Replace 'get_attachment_leaves' with direct call to mail gem

crowbot commented 10 years ago

Given that the recent bug report against the mail parsing in Alaveteli isn't seen when using the attachments method directly from the mail gem, it seems like we might be able to use mail gem methods more directly and possibly get rid of some code from mail_handler/backends/mail_backend.rb. As @garethrees points out, we'd need some better tests of current expected output first.

jpmckinney commented 10 years ago

@crowbot Why not release all WDTK raw messages along with their expected, processed output? It seems a lot is held up by a fear that fixing one edge case may break an old edge case. If we can just run parse_raw_email! over all those messages and see if what comes out is the same as before, we can start being a lot less careful about refactoring.

crowbot commented 10 years ago

Hi @jpmckinney, sorry you got the run around looking at different pull requests, and thanks for your comments. There are a few considerations that would challenge the idea of making all WDTK emails public:

It's quite a large data set - half a million emails. Running any change over all of them is going to take a significant amount of time. The format differences in this data set could be represented by a much smaller sample set.
Depending on what you mean by 'release', I think the unredacted email addresses in the emails may pose a problem
There is a difference between a computationally identical processed output and one that is semantically identical - we saw this in our preparation for the move to Rails 3, which invloves using the Mail gem instead of TMail - although the results of parsing were semantically the same in lots of cases, there were trivial differences in them.

Given these considerations, I think my preference at the moment is still for fleshing out the test suite with more examples of raw emails and expected output to give us more refactoring confidence. Perhaps we can generate some test examples automaticall from the WDTK data set to accelerate this process though.

jpmckinney commented 10 years ago

The only way to find out how long it actually takes is to try it. We can try running the current parse_raw_email! over those messages, save the results as our "target output" and see how long it takes.

Now let's say we make some drastic changes to mail handling, and then run it over the dataset - maybe it takes a day, we don't know. If it produces tens of thousands of false positives due to being semantically but not computationally identical, there are two possibilities: either it's possible to correct the tests to avoid false positives, or it turns out this exercise was a mistake since no one is going to filter through that many failures. On the other hand, if there are a manageable number of failures, you don't need to run the test against the whole dataset again - you just run it against the failing messages which will be fast. One all of them pass, then you run it over the full dataset again before committing. You can do other things while the tests run. No lack of things to do!
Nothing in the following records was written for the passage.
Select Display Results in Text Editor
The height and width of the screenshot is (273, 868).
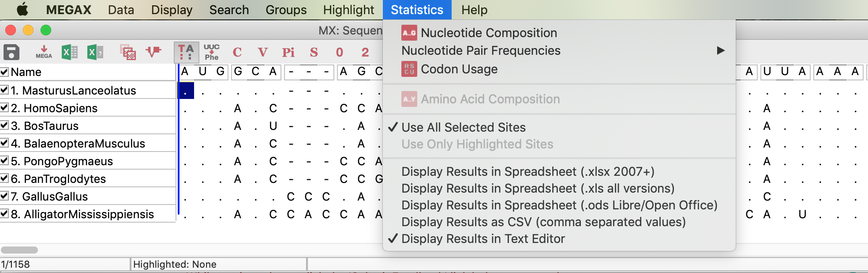(x=483, y=239)
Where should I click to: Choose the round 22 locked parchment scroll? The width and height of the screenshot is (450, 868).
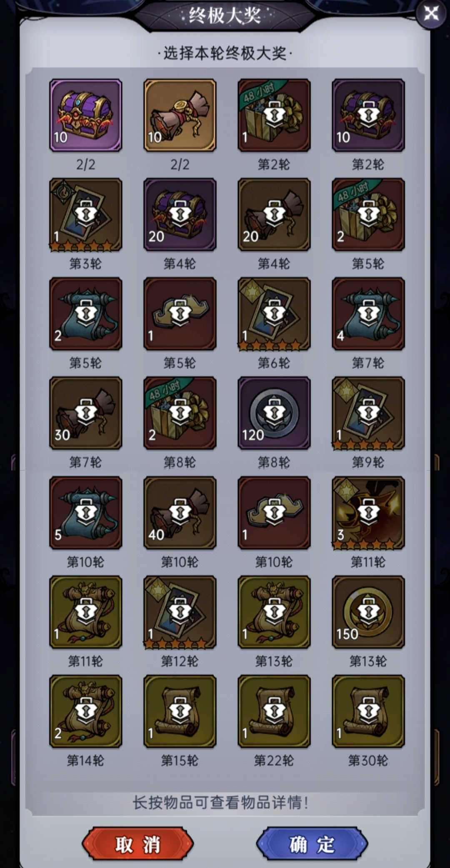(x=274, y=711)
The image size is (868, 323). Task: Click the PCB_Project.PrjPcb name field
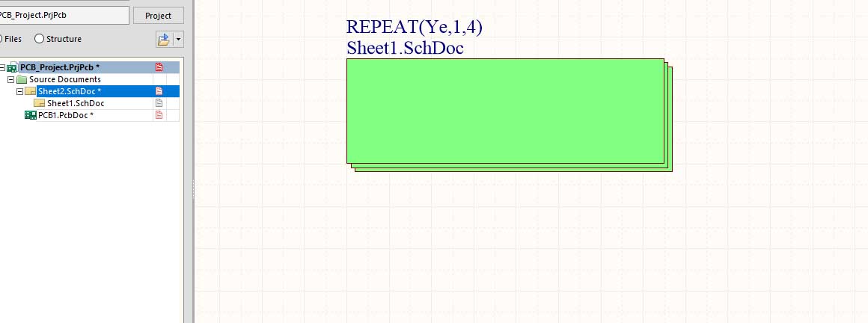(x=64, y=15)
If I git log spec/fixtures or more specifically git log spec/fixtures/files, I see that raw emails are being added to the test suite at a glacial pace, so I think a bit of creativity and experimentation couldn't hurt. Indeed, the above process may identify the raw emails that ought to be added to the test suite, so that the above process needn't be used frequently.
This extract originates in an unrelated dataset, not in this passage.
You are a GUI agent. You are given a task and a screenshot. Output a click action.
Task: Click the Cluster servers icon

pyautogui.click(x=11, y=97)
crowbot commented 10 years ago

@mhl you've run email parsing over all the mails in WDTK - how long did it take?

crowbot commented 10 years ago

To clarify, I was suggesting a more concerted effort to add mail parsing examples to the test suite as an alternative to reparsing the entire WDTK data set on each change, rather than adding examples as they come up (which is what we've been doing up to now).

When I say:

Perhaps we can generate some test examples automaticall from the WDTK data set to accelerate this process though.

and you say:

Indeed, the above process may identify the raw emails that ought to be added to the test suite, so that the above process needn't be used frequently.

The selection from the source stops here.